Anderson's career was highlighted by his alliances with Ric Flair and various members of the wrestling stable The Four Horsemen in the National Wrestling Alliance (NWA) and World Championship Wrestling (WCW). After his retirement, he worked as a producer for WWE until 2019, when he joined AEW. On March 31, 2012, Anderson was inducted into the WWE Hall of Fame as a member of the Four Horsemen. His son, Brock Anderson also pursued a career in professional wrestling, performing for AEW.

Early life 
Martin Anthony Lunde was born in Rome, Georgia, on September 20, 1958.

Professional wrestling career

Early career (1982–1984) 
Lunde began his career on January 2, 1982 in Georgia Championship Wrestling going by the ring name Jim Vertaroso, having been trained by Ted Lipscomb (Allen).

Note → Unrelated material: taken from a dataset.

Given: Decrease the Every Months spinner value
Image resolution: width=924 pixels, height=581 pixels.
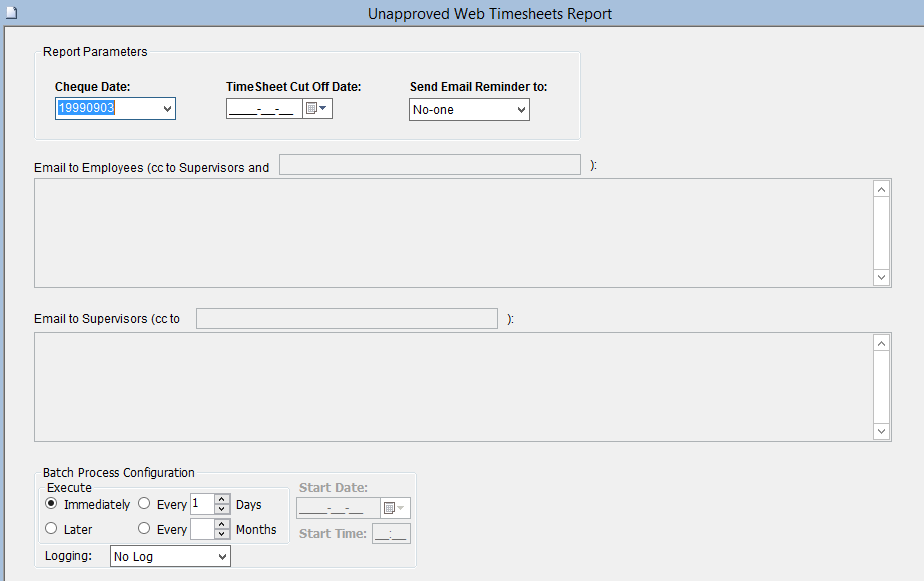Looking at the screenshot, I should [222, 534].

He spent much of the year wrestling in various independent wrestling companies across the United States, including a minor run in Mid South Wrestling for Bill Watts from 1982 to 1983. By the middle of 1983, he made his way to Southeastern Championship Wrestling, an NWA affiliated promotion operating out of Tennessee and Alabama. Taking the name of "Super Olympia", Lunde soon became a member of Ron Fuller's Stud Stable before the year was out. Lunde saw success in the tag team ranks by winning the NWA Southeastern Tag Team Championship three times with Mr. Olympia and once with Pat Rose throughout 1984. It was also here in this promotion that Lunde met and began what would become a lifelong friendship with Ric Flair. By the end of the year, however, Lunde left the company and joined Mid South Wrestling based out of Shreveport. Lunde's time in Mid South was coming to an end, and during a TV taping the Junk Yard Dog mentioned to Bill Watts, the owner of Mid South Wrestling, that Lunde looked like an Anderson. Watts called Jim Crockett and convinced him to book Lunde.

Jim Crockett Promotions / World Championship Wrestling (1984–1988)

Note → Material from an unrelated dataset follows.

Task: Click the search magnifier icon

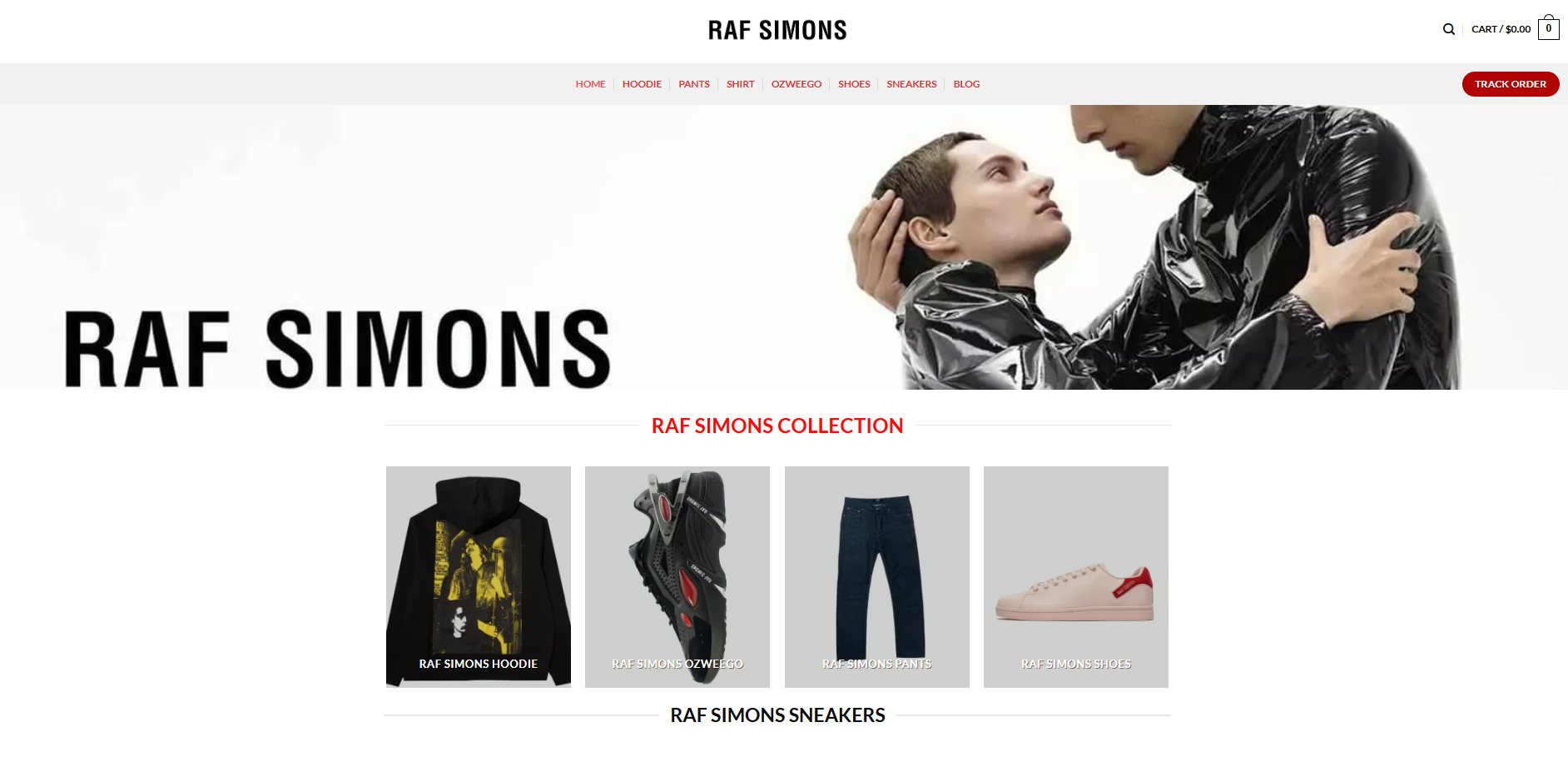Action: click(x=1449, y=29)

Minnesota Wrecking Crew (1984–1985) 

Lunde made his way to Jim Crockett, Jr.'s Mid-Atlantic Championship Wrestling, based in the Virginias and the Carolinas. By this time, the company extended its range into Georgia after rival promoter Vince McMahon purchased Georgia Championship Wrestling. There was a strong physical resemblance between Lunde and Ole Anderson, who had achieved legendary status in the Georgia and Mid-Atlantic territories as a tag team wrestler. Ole noticed that Lunde's style was a no nonsense approach in the ring and specialized in working over a part of an opponent's body throughout the match, much like Ole himself. Anderson agreed to work with Lunde, helping to hone his capabilities, and re-formed the Minnesota Wrecking Crew with Lunde replacing Gene Anderson and taking on the name of "Arn Anderson", Ole's kayfabe nephew. The team quickly became a force in the territory by capturing the NWA National Tag Team Championship in March 1985. Arn and Ole defended the titles throughout the year, with their highest profile match being part of the card for Starrcade 1985 on Thanksgiving night. The Crew successfully defended the titles against Wahoo McDaniel and Billy Jack Haynes.

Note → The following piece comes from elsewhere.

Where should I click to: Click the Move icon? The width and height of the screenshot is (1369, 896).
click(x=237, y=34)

The Four Horsemen (1985–1988) 

In the latter half of 1985, the Andersons formed a loose knit alliance with fellow heels Tully Blanchard and Ric Flair, as they began to have common enemies. The foursome frequently teamed together in six-man, and sometimes, eight-man tag matches or interfered in each other's matches to help score a victory or, at least, to prevent each other from losing their titles. The alliance quickly became a force within the territory, working in feuds against some of the biggest stars in the company like Dusty Rhodes, Magnum T. A., The Road Warriors and the Rock 'n' Roll Express. Anderson also saw success as a singles wrestler on January 4, 1986, by winning the vacant NWA Television Championship. Simultaneously, Anderson was still one half of the NWA National Tag Team Champions and, even though Crockett promotions abandoned the National Tag titles in March, Anderson's success as a dual champion elevated his status within the territory. It was also during this time (in 1986) that the Andersons, Blanchard, and Flair began calling themselves The Four Horsemen with J. J. Dillon serving as the group's manager. Anderson also had a tremendous ability to do interviews to further the storylines he participated in. His ability to improvise in interviews allowed him to coin the "Four Horsemen" moniker for the stable, as he likened their coming to wrestle at an event and the aftermath of their wrath as being akin to the Four Horsemen of the Apocalypse, and the name stuck. Anderson continued his reign as NWA Television Champion for most of the year, holding the championship for just over 9 months before losing it to Dusty Rhodes on September 9, 1986.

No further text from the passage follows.